At the present time it is estimated that out of an aggregate yearly
yield of 185,000 seals from all parts of the globe, over 130,000, or
more than two-thirds, are obtained from the rookeries on the
American and Russian
[Page 1830]
islands in Behring Sea. Of the remainder, the larger part are taken
in Behring Sea, although such taking, at least on such a scale, in
that quarter is a comparatively recent thing. But if the killing of
the fur seal there with fire-arms, nets, and other destructive
implements were permitted, hunters would abandon other and exhausted
places of pursuit for the more productive field of Behring Sea,
where extermination of this valuable animal would also rapidly
ensue.
It is manifestly for the interests of all nations that so deplorable
a thing should not be allowed to occur. As has already been stated,
on the Pribyloff Islands this Government strictly limits the number
of seals that may be killed under its own lease to an American
company; and citizens of the United States have, during the past
year, been arrested and ten American vessels seized for killing fur
seals in Behring Sea.
England, however, has an especially great interest in this matter, in
addition to that which she must feel in preventing the extermination
of an animal which contributes so much to the gain and comfort of
her people. Nearly all undressed fur-seal skins are sent to London,
where they are dressed and dyed for the market, and where many of
them are sold. It is stated that at least 10,000 people in that city
find profitable employment in this work; far more than the total
number of people engaged in hunting the fur seal in every part of
the world. At the Pribyloff Islands it is believed that there are
not more than 400 persons so engaged; at Commander Islands, not more
than 300; in the Northwest coast fishery, not more than 525 Indian
hunters and 100 whites; and in the Cape Horn fishery, not more than
400 persons, of whom perhaps 300 are Chilians. Great Britain,
therefore, in co-operating with the United States to prevent the
destruction of fur seals in Behring Sea would also be perpetuating
an extensive and valuable industry in which her own citizens have
the most lucrative share.
I inclose for your information copy of a memorandum on the fur-seal
fisheries of the world, prepared by Mr. A. Howard Clark, in response
to a request made by this Department to the U. S. Fish Commissioner.
I inclose also, for your further information, copy of a letter to
me, dated December 3d last, from Mr. Henry W. Elliott, who has spent
much time in Alaska, engaged in the study of seal life, upon which
he is well known as an authority. I desire to call your especial
attention to what is said by Mr. Elliott in respect to the new
method of catching the seals with nets.

» Provided records:
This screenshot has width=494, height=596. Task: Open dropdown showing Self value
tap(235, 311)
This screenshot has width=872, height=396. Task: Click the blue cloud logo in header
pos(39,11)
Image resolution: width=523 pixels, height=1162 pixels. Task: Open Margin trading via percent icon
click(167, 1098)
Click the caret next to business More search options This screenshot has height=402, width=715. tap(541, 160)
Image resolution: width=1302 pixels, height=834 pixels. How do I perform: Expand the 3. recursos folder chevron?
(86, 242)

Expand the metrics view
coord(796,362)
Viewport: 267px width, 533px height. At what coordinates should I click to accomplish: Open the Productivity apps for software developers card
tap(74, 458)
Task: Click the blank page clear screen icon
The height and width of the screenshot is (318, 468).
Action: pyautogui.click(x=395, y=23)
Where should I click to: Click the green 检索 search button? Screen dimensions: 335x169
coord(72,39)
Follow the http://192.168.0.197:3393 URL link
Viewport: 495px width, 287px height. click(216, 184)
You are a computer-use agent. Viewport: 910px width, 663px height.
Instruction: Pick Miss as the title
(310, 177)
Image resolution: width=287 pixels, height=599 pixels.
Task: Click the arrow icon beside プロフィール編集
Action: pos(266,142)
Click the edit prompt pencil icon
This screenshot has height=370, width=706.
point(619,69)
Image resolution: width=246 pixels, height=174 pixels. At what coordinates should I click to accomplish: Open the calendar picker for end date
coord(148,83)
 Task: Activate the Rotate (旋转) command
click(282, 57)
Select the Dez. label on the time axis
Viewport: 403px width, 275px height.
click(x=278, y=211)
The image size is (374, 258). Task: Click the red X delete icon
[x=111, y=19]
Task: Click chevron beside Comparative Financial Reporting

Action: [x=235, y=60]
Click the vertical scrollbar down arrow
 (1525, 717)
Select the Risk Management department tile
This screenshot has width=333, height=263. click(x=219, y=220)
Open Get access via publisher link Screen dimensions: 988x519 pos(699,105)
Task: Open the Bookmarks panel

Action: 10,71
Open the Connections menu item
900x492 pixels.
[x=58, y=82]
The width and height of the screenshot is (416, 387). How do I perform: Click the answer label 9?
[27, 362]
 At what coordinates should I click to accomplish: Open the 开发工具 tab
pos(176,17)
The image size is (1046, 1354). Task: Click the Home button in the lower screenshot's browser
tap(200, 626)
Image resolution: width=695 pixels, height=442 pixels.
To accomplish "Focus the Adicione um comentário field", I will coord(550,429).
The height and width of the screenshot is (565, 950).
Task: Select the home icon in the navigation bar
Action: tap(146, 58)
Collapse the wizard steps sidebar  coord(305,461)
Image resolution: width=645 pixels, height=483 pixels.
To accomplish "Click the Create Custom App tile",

» Aim:
From the fur seal passage, extract everything from "I inclose for" down to "seals with nets.". The items come from a separate source.

» Answer to the task:
I inclose for your information copy of a memorandum on the fur-seal
fisheries of the world, prepared by Mr. A. Howard Clark, in response
to a request made by this Department to the U. S. Fish Commissioner.
I inclose also, for your further information, copy of a letter to
me, dated December 3d last, from Mr. Henry W. Elliott, who has spent
much time in Alaska, engaged in the study of seal life, upon which
he is well known as an authority. I desire to call your especial
attention to what is said by Mr. Elliott in respect to the new
method of catching the seals with nets.